SHORT TASK: Copy the material below, substituting "menu" for every instance of "dropdown" and leaving everything else unchanged.

+-------+

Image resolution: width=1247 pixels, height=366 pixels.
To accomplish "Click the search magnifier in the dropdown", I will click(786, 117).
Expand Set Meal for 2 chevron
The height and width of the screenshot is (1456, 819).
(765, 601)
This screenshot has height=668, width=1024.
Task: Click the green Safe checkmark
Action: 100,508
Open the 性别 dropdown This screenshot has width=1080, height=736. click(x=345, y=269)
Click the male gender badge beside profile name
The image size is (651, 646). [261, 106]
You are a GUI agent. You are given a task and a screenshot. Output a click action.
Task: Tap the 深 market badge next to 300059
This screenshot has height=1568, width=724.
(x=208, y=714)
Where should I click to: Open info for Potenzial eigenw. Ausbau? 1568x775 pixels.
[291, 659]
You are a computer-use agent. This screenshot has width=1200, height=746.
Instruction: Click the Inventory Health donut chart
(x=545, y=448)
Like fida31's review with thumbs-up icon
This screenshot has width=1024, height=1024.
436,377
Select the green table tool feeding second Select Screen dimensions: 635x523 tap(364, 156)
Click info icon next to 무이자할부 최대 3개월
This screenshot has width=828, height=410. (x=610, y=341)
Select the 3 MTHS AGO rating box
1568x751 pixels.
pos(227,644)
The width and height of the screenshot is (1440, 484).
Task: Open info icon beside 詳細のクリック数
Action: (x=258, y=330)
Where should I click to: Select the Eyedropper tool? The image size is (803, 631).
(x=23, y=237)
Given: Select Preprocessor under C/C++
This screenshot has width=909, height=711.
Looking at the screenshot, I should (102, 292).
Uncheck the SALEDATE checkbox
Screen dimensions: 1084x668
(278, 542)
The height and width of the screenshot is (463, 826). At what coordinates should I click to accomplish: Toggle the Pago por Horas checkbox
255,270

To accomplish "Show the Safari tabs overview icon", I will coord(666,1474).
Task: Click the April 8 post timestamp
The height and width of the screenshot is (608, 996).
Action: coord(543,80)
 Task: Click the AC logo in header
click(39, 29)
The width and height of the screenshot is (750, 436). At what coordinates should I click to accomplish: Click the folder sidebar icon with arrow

+-------+

RESPONSE BELOW:
Image resolution: width=1247 pixels, height=366 pixels.
To accomplish "Click the search magnifier in the menu", I will click(786, 117).
Expand Set Meal for 2 chevron
The height and width of the screenshot is (1456, 819).
(765, 601)
This screenshot has height=668, width=1024.
Task: Click the green Safe checkmark
Action: 100,508
Open the 性别 menu This screenshot has width=1080, height=736. click(x=345, y=269)
Click the male gender badge beside profile name
The image size is (651, 646). [261, 106]
You are a GUI agent. You are given a task and a screenshot. Output a click action.
Task: Tap the 深 market badge next to 300059
This screenshot has height=1568, width=724.
(x=208, y=714)
Where should I click to: Open info for Potenzial eigenw. Ausbau? 1568x775 pixels.
[291, 659]
You are a computer-use agent. This screenshot has width=1200, height=746.
Instruction: Click the Inventory Health donut chart
(x=545, y=448)
Like fida31's review with thumbs-up icon
This screenshot has width=1024, height=1024.
436,377
Select the green table tool feeding second Select Screen dimensions: 635x523 tap(364, 156)
Click info icon next to 무이자할부 최대 3개월
This screenshot has width=828, height=410. (x=610, y=341)
Select the 3 MTHS AGO rating box
1568x751 pixels.
pos(227,644)
The width and height of the screenshot is (1440, 484).
Task: Open info icon beside 詳細のクリック数
Action: (x=258, y=330)
Where should I click to: Select the Eyedropper tool? The image size is (803, 631).
(x=23, y=237)
Given: Select Preprocessor under C/C++
This screenshot has width=909, height=711.
Looking at the screenshot, I should (102, 292).
Uncheck the SALEDATE checkbox
Screen dimensions: 1084x668
(278, 542)
The height and width of the screenshot is (463, 826). At what coordinates should I click to accomplish: Toggle the Pago por Horas checkbox
255,270

To accomplish "Show the Safari tabs overview icon", I will coord(666,1474).
Task: Click the April 8 post timestamp
The height and width of the screenshot is (608, 996).
Action: coord(543,80)
 Task: Click the AC logo in header
click(39, 29)
The width and height of the screenshot is (750, 436). At what coordinates should I click to accomplish: Click the folder sidebar icon with arrow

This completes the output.